Kebijakan menyengsarakan rakyat diambil demi keuntungan kekuasaan. Korupsi meraja lela dibiarkan tumbuh subur. Para buzzer dipelihara dengan uang rakyat untuk membungkam rakyat yang kritis atas kebijakan yang menyengsarakan yang berpihak pada oligarki.
Hukum menjadi alat penguasa, tajam ke bawah tumpul ke atas. Pasal-pasal diubah untuk kepentingan penguasa. Keadilan hanya untuk mereka yang punya uang dan kekuasaan.
Masihkah kita pertahankan sistem yang melahirkan pemimpin zalim, rakus dan tamak. Mereka suka berbohong untuk menutupi tabiat aslinya dengan pencitraan
Pemimpin ideal yang hanya takut pada Allah ada dalam sistem Islam. Setiap kebijakan yang diambil sesuai dengan hukum syara’. Rakyat hidup sejahtera dan keadilan milik semua orang.
Dalam sebuah kisah Khalifah Umar bin Khattab yang mengangkat karung berisi gandum. Seorang pemimpin yang disegani, rela melakukan pekerjaan kasar seperti mengangkat karung untuk membantu seorang wanita yang sedang memasak batu karena tidak punya makanan untuk anak-anaknya.

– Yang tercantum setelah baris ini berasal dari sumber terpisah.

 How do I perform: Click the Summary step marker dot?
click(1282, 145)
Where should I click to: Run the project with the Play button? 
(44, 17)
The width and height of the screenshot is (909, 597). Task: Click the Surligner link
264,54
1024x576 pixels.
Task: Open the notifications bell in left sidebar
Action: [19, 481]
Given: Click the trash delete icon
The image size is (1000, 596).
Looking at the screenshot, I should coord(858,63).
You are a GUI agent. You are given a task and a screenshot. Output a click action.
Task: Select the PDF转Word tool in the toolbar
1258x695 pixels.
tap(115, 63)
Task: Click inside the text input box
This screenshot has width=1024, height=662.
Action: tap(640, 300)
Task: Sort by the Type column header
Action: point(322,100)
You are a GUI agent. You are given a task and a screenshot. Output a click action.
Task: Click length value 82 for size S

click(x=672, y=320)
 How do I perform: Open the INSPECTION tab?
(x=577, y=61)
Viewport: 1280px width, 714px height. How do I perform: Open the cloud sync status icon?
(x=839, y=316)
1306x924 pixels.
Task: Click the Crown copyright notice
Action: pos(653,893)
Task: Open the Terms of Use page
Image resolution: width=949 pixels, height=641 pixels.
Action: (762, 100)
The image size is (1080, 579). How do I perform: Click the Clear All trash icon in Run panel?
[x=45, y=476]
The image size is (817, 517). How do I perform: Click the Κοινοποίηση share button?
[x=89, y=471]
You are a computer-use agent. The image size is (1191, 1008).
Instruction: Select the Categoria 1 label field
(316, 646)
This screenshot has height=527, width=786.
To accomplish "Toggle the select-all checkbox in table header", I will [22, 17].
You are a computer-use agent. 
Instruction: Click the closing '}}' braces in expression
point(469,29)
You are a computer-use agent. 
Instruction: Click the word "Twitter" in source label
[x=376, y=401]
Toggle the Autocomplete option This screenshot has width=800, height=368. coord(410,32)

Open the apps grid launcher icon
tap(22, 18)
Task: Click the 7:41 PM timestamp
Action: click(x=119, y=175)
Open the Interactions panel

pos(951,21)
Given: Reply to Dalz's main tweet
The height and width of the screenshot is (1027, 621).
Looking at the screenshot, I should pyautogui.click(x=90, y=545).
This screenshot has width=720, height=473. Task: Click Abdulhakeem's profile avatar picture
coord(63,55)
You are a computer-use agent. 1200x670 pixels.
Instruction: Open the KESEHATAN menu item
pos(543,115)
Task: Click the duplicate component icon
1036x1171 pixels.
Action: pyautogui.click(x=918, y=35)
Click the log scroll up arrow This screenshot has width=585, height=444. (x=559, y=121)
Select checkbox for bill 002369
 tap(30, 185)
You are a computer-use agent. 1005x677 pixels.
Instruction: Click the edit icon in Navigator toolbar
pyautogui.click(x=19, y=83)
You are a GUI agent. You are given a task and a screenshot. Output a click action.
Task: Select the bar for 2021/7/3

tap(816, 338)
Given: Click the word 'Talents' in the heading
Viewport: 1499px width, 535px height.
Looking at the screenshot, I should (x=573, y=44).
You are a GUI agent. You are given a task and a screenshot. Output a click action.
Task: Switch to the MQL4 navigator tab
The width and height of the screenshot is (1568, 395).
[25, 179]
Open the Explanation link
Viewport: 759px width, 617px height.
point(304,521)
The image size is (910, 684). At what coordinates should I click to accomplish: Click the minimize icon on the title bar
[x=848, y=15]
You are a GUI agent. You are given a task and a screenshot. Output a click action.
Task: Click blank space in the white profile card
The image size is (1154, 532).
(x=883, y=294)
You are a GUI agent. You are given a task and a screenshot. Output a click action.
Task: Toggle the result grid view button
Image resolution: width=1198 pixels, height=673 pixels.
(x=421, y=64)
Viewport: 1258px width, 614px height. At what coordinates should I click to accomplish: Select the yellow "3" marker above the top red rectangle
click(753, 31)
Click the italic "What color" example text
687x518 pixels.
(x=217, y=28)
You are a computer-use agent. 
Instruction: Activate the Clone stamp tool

Dia melakukannya karena takut kepada Allah meskipun tidak melihat-Nya, tapi yakin Dia Maha Melihat dan Maha Tahu meskipun niat yang tersimpan dalam hati.
Sangat berbeda dengan pemimpin dalam sistem demokrasi kapitalis yang melakukan semua kebaikan hanya untuk kekuasaan. Berbohong menjadi hal biasa agar terkesan berhasil dalam kepemimpinannya, padahal faktanya sebaliknya.
Sungguh, kita rindu pemimpin yang beriman yang mencintai bukan menipu rakyatnya. Pemerintahan bersih, bebas dari korupsi, mencuri uang rakyat. Pemimpin yang mencintai dan dicintai rakyatnya.